In The New Yorker, Susan Glasser writes about Donald Trump, who turns seventy-eight today: “If ever there were a case for age-related diminishment of a candidate, Donald Trump is it.”

Glasser politely avoids the d-word. But it must be said, as Drs. John Gartner and Harry Segal say, again and again, on their podcast Shrinking Trump, that there is a difference between aging and dementing: one major-party candidate for president has a brain that’s aging; the other, a brain that’s dementing. As Gartner and Segal also point out, psychopathy gives dementia cover: the former guy always says crazy things, right?

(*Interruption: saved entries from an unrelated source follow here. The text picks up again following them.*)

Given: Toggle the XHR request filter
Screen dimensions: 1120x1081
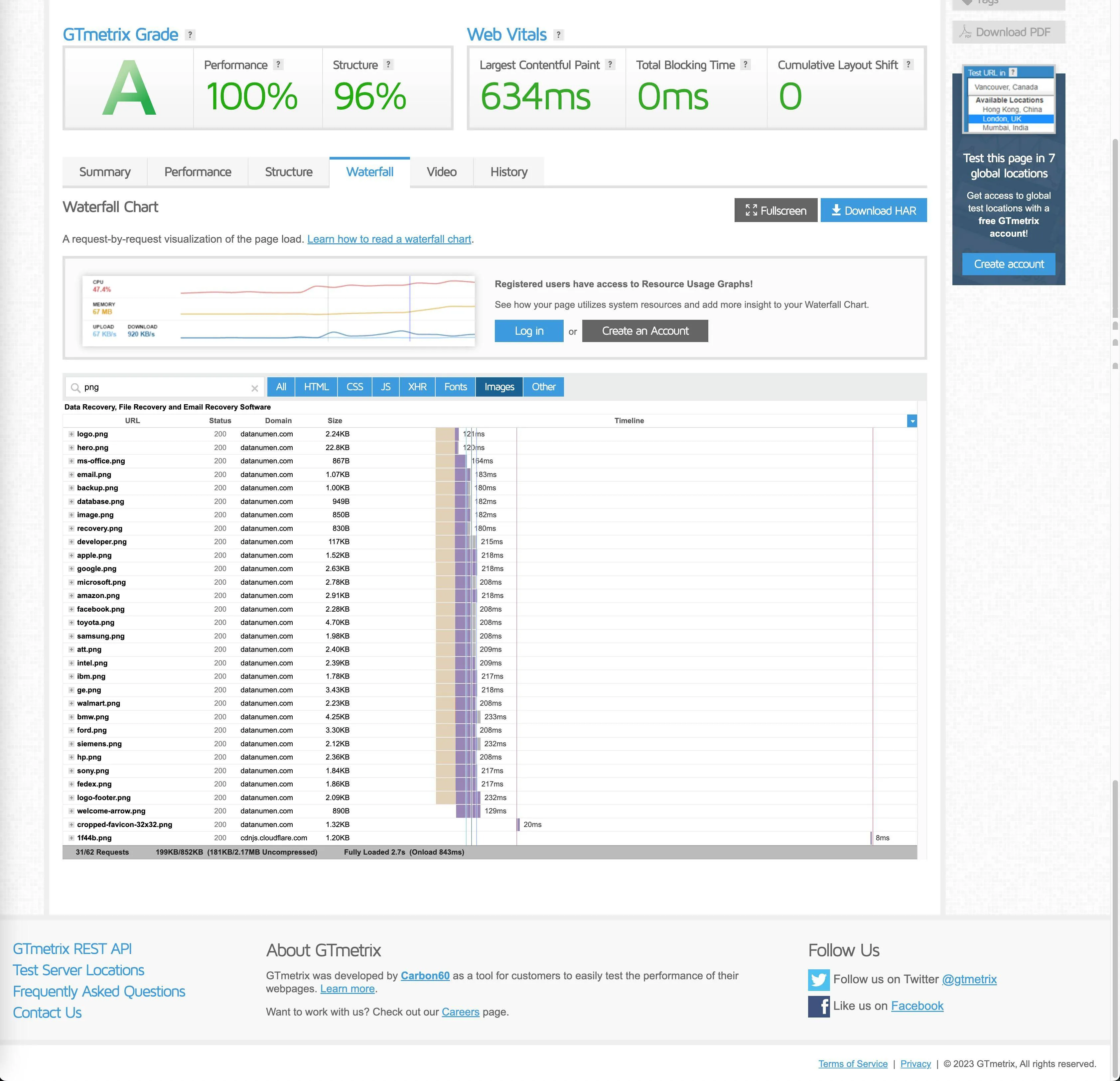Looking at the screenshot, I should pyautogui.click(x=417, y=387).
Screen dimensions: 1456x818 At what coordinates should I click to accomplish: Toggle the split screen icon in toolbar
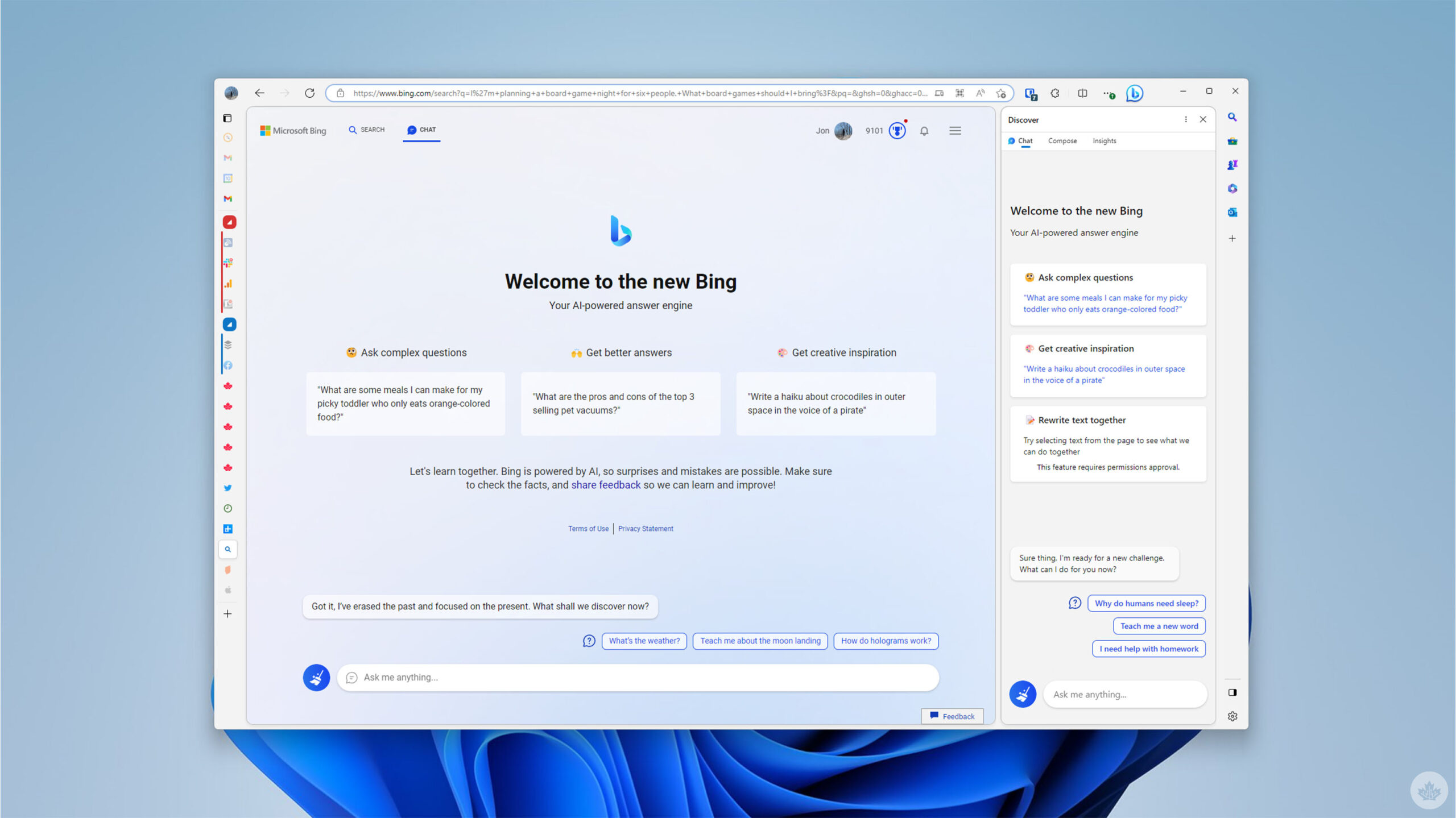point(1082,93)
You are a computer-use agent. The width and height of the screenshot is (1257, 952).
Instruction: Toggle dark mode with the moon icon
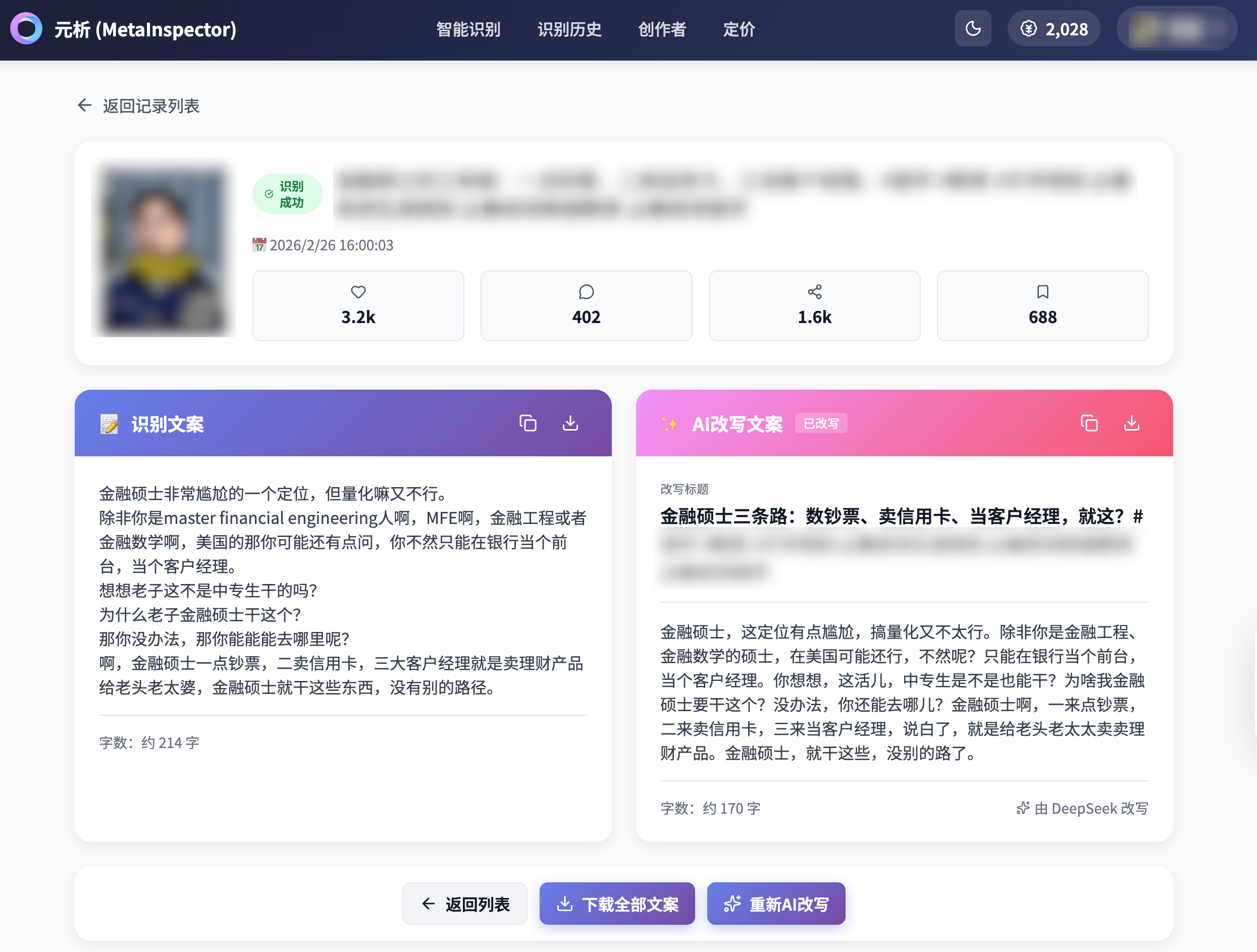[972, 28]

You may have seen Tamara Keith veer away from any consideration of the d-word on the PBS NewsHour this past Monday. After a brief compilation of odd remarks from Trump’s June 9 Las Vegas rally (excluding the death by shark/death by electrocution bit), Amna Nawaz asked for comment:

I just want to point out all of those remarks were within one 10-minute window.

Tam, for all his calls for President Biden to undergo some kind of cognitive test, it’s clear to say Mr. Trump’s remarks are not at all coherent in these rallies.
And Keith:
Mr. Trump’s remarks have never been super coherent in his rallies. I’m not sure that I can weigh in on how much they have veered in the last couple of months, but this split screen [Trump/Biden] has always been there, will always be there.

They are different people. And the people who stood in 110-degree weather to see that speech got what they came for. They got the greatest hits. They got some surprising things that they weren’t expecting, because the teleprompter went out, which just made it a little bit more fun.
Yeah, fun.

comments: 1

Anonymous said...

and the rest of us would have immediately scheduled a mental examination of our relatives.